WHAT YOU NEED TO DO:
Please convert the items below, everything from the line containing "This screenshot has width=360, height=143." down to the line containing "Action: pyautogui.click(x=435, y=28)", both included, into a JSON list of strings with one string per line and blank lines left out.

[Click-target data]

————

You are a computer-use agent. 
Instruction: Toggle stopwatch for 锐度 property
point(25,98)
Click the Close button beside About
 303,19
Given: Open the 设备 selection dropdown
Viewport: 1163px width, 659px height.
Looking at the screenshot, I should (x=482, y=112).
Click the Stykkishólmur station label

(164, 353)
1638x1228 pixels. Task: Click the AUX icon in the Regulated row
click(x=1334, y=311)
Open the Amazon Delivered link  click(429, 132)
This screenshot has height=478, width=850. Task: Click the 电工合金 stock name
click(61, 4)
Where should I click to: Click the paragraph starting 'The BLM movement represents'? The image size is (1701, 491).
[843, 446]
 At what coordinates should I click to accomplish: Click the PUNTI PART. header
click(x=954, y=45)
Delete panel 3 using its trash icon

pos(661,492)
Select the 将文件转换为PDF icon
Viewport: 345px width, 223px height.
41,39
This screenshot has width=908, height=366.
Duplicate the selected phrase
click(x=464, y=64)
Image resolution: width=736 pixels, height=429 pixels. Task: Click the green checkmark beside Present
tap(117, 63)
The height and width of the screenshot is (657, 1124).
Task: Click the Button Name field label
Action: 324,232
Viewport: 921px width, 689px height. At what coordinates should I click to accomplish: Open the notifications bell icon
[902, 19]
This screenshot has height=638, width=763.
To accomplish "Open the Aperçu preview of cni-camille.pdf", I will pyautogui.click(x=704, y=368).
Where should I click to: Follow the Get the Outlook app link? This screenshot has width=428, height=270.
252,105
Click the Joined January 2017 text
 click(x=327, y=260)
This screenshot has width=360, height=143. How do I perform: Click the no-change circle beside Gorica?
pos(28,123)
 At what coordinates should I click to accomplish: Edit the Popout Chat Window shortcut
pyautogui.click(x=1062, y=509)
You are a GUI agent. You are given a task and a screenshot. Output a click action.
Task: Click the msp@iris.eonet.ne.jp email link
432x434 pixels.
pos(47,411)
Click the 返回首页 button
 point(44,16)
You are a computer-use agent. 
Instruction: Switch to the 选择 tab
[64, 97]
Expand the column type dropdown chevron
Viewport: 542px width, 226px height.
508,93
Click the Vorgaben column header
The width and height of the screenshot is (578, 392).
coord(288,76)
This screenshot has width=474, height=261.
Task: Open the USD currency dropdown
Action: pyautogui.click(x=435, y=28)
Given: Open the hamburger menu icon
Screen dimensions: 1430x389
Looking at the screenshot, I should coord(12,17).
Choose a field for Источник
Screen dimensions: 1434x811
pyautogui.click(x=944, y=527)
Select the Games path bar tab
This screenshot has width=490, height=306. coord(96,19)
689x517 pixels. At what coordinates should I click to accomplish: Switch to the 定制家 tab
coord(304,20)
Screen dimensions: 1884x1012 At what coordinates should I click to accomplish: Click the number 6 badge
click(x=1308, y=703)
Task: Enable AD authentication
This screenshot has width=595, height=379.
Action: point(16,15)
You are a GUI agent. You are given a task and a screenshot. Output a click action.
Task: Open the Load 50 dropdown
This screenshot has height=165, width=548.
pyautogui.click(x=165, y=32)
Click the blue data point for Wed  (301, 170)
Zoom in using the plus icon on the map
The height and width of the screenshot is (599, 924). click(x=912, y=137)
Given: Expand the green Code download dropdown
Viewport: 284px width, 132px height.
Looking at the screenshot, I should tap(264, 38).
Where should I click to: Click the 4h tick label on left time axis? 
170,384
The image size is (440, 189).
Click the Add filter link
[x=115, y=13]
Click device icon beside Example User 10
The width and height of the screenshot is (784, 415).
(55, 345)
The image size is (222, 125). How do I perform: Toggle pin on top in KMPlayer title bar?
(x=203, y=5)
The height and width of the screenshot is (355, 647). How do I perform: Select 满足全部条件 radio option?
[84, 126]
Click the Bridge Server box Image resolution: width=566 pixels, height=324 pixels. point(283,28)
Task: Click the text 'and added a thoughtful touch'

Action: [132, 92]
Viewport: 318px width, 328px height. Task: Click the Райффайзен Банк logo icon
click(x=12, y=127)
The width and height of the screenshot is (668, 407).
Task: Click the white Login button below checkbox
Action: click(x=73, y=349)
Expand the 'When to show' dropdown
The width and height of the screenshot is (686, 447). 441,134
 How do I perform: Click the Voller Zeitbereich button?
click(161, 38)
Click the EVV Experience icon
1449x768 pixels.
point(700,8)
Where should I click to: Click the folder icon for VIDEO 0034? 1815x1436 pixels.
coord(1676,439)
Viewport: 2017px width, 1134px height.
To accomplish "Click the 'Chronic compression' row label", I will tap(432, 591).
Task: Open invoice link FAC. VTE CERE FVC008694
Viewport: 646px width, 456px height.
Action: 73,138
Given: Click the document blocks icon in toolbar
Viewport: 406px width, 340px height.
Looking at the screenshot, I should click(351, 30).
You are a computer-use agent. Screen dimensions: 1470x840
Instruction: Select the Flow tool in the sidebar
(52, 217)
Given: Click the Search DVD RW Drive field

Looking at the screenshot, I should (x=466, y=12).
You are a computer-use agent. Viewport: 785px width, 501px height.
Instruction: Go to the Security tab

————

SOLUTION FOR THIS TASK:
[
  "This screenshot has width=360, height=143. How do I perform: Click the no-change circle beside Gorica?",
  "pos(28,123)",
  " At what coordinates should I click to accomplish: Edit the Popout Chat Window shortcut",
  "pyautogui.click(x=1062, y=509)",
  "You are a GUI agent. You are given a task and a screenshot. Output a click action.",
  "Task: Click the msp@iris.eonet.ne.jp email link",
  "432x434 pixels.",
  "pos(47,411)",
  "Click the 返回首页 button",
  " point(44,16)",
  "You are a computer-use agent. ",
  "Instruction: Switch to the 选择 tab",
  "[64, 97]",
  "Expand the column type dropdown chevron",
  "Viewport: 542px width, 226px height.",
  "508,93",
  "Click the Vorgaben column header",
  "The width and height of the screenshot is (578, 392).",
  "coord(288,76)",
  "This screenshot has width=474, height=261.",
  "Task: Open the USD currency dropdown",
  "Action: pyautogui.click(x=435, y=28)"
]